INPUT ROWS
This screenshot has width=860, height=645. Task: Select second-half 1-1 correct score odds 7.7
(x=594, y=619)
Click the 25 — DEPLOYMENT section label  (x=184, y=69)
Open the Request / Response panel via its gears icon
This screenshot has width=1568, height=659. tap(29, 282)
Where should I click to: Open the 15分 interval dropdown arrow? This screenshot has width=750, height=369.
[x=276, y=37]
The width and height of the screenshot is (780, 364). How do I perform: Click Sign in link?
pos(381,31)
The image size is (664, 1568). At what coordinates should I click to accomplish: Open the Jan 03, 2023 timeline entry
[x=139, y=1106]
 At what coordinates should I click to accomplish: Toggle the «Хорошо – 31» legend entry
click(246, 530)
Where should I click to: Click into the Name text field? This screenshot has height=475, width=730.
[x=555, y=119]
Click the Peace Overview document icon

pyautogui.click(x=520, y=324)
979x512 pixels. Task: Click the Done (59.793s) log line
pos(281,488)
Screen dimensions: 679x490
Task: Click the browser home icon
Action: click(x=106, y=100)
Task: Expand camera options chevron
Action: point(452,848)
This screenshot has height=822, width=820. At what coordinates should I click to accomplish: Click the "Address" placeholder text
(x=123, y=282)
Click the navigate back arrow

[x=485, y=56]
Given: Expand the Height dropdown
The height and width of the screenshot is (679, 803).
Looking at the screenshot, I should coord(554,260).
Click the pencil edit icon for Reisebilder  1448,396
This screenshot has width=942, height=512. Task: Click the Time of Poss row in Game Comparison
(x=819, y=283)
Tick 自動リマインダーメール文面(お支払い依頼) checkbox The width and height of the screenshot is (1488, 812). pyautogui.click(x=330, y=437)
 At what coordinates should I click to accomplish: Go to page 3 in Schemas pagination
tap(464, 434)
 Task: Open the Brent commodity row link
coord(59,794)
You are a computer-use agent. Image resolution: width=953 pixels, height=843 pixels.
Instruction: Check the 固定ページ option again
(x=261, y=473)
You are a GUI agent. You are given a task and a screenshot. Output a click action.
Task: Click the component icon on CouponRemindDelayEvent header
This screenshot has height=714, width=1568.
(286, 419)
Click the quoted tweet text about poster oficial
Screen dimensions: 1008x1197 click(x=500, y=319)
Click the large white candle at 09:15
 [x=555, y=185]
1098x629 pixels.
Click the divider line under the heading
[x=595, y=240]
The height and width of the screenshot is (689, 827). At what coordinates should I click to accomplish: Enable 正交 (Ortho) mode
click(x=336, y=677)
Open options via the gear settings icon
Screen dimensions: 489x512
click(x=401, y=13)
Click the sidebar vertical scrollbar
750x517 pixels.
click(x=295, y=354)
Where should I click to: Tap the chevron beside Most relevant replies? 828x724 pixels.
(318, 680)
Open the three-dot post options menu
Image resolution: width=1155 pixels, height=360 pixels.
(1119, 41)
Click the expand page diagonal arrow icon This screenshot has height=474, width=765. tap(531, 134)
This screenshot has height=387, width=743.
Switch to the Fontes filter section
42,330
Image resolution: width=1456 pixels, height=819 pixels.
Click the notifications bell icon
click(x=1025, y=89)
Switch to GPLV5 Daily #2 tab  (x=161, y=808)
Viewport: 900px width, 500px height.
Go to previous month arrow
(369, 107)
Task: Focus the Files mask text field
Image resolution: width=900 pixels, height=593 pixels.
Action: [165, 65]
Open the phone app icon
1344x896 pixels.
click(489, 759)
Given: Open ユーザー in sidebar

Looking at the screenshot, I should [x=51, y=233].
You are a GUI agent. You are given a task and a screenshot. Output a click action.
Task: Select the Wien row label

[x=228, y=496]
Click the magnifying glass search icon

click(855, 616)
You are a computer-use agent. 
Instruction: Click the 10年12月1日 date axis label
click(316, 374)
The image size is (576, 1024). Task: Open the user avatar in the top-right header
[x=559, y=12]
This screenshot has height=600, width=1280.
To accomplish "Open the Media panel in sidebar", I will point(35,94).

WHAT IS ASKED
Copy all of the records above line for line, with no changes.

EXERCISE SOLUTION
This screenshot has width=860, height=645. Task: Select second-half 1-1 correct score odds 7.7
(x=594, y=619)
Click the 25 — DEPLOYMENT section label  (x=184, y=69)
Open the Request / Response panel via its gears icon
This screenshot has width=1568, height=659. tap(29, 282)
Where should I click to: Open the 15分 interval dropdown arrow? This screenshot has width=750, height=369.
[x=276, y=37]
The width and height of the screenshot is (780, 364). How do I perform: Click Sign in link?
pos(381,31)
The image size is (664, 1568). At what coordinates should I click to accomplish: Open the Jan 03, 2023 timeline entry
[x=139, y=1106]
 At what coordinates should I click to accomplish: Toggle the «Хорошо – 31» legend entry
click(246, 530)
Where should I click to: Click into the Name text field? This screenshot has height=475, width=730.
[x=555, y=119]
Click the Peace Overview document icon

pyautogui.click(x=520, y=324)
979x512 pixels. Task: Click the Done (59.793s) log line
pos(281,488)
Screen dimensions: 679x490
Task: Click the browser home icon
Action: click(x=106, y=100)
Task: Expand camera options chevron
Action: point(452,848)
This screenshot has height=822, width=820. At what coordinates should I click to accomplish: Click the "Address" placeholder text
(x=123, y=282)
Click the navigate back arrow

[x=485, y=56]
Given: Expand the Height dropdown
The height and width of the screenshot is (679, 803).
Looking at the screenshot, I should coord(554,260).
Click the pencil edit icon for Reisebilder  1448,396
This screenshot has width=942, height=512. Task: Click the Time of Poss row in Game Comparison
(x=819, y=283)
Tick 自動リマインダーメール文面(お支払い依頼) checkbox The width and height of the screenshot is (1488, 812). pyautogui.click(x=330, y=437)
 At what coordinates should I click to accomplish: Go to page 3 in Schemas pagination
tap(464, 434)
 Task: Open the Brent commodity row link
coord(59,794)
You are a computer-use agent. Image resolution: width=953 pixels, height=843 pixels.
Instruction: Check the 固定ページ option again
(x=261, y=473)
You are a GUI agent. You are given a task and a screenshot. Output a click action.
Task: Click the component icon on CouponRemindDelayEvent header
This screenshot has height=714, width=1568.
(286, 419)
Click the quoted tweet text about poster oficial
Screen dimensions: 1008x1197 click(x=500, y=319)
Click the large white candle at 09:15
 [x=555, y=185]
1098x629 pixels.
Click the divider line under the heading
[x=595, y=240]
The height and width of the screenshot is (689, 827). At what coordinates should I click to accomplish: Enable 正交 (Ortho) mode
click(x=336, y=677)
Open options via the gear settings icon
Screen dimensions: 489x512
click(x=401, y=13)
Click the sidebar vertical scrollbar
750x517 pixels.
click(x=295, y=354)
Where should I click to: Tap the chevron beside Most relevant replies? 828x724 pixels.
(318, 680)
Open the three-dot post options menu
Image resolution: width=1155 pixels, height=360 pixels.
(1119, 41)
Click the expand page diagonal arrow icon This screenshot has height=474, width=765. tap(531, 134)
This screenshot has height=387, width=743.
Switch to the Fontes filter section
42,330
Image resolution: width=1456 pixels, height=819 pixels.
Click the notifications bell icon
click(x=1025, y=89)
Switch to GPLV5 Daily #2 tab  (x=161, y=808)
Viewport: 900px width, 500px height.
Go to previous month arrow
(369, 107)
Task: Focus the Files mask text field
Image resolution: width=900 pixels, height=593 pixels.
Action: [165, 65]
Open the phone app icon
1344x896 pixels.
click(489, 759)
Given: Open ユーザー in sidebar

Looking at the screenshot, I should [x=51, y=233].
You are a GUI agent. You are given a task and a screenshot. Output a click action.
Task: Select the Wien row label

[x=228, y=496]
Click the magnifying glass search icon

click(855, 616)
You are a computer-use agent. 
Instruction: Click the 10年12月1日 date axis label
click(316, 374)
The image size is (576, 1024). Task: Open the user avatar in the top-right header
[x=559, y=12]
This screenshot has height=600, width=1280.
To accomplish "Open the Media panel in sidebar", I will point(35,94).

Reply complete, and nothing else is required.